By running the `devtools::install()` function, within our package, we are going to install it and make it available in any other R Session from now on. This should be enough to make the add-in accessible by RStudio as a New Project Template.
After that, your project template should be available in RStudio's list of projects. If you want to know more about different features to tweak your project template, and add more customizability, please check [RStudio Project Template](https://rstudio.github.io/rstudio-extensions/rstudio_project_templates.html) page.
---
## Conclusion
Given the recent developments in data science and its integration with software engineering techniques, the need to standardize projects within teams comes handy to ensure that everybody can understand, and be understood by their pairs. This allows faster debugging of projects and mitigates the drawbacks of legacy code that is incomprehensible by people in the same teams.
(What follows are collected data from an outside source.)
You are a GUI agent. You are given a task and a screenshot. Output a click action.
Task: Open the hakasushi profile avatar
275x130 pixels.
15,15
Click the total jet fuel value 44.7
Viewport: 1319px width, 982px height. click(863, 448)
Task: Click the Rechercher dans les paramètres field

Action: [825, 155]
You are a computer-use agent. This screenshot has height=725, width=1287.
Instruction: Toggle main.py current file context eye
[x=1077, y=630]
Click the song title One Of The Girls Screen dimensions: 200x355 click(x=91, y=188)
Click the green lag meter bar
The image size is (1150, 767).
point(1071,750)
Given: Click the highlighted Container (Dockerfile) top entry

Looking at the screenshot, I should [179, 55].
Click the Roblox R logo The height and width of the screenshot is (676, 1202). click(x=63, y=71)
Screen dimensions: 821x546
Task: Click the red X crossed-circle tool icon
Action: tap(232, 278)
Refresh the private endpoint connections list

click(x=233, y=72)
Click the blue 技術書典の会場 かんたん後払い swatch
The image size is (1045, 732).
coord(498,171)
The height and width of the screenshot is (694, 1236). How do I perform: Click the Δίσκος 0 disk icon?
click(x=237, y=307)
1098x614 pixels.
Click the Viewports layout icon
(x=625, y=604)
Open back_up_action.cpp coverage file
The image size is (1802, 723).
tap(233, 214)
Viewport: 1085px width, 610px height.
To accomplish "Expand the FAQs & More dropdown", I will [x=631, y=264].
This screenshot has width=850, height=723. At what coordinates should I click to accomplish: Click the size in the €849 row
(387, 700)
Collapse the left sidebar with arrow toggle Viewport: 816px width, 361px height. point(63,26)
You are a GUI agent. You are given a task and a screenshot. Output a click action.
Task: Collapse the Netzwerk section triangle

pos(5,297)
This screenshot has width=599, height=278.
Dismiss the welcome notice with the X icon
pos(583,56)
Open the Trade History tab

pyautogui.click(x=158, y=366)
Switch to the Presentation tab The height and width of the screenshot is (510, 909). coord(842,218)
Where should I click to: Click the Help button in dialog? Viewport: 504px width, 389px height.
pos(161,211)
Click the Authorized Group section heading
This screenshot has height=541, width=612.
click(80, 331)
Of course, this feature alone will not help to document code, or standardize the way to write R scripts (please refer to [The tidyverse style guide](https://style.tidyverse.org/)), but it is a tool that will help users to create patterns regarding project management.
Check out the [github page](https://github.com/paeselhz/rstudioProjectTemplate) where the code used in this article is hosted, and if you wanna try out this example, clone the repository, or install it in R by running: `devtools::install_github('paeselhz/rstudioProjectTemplate')`.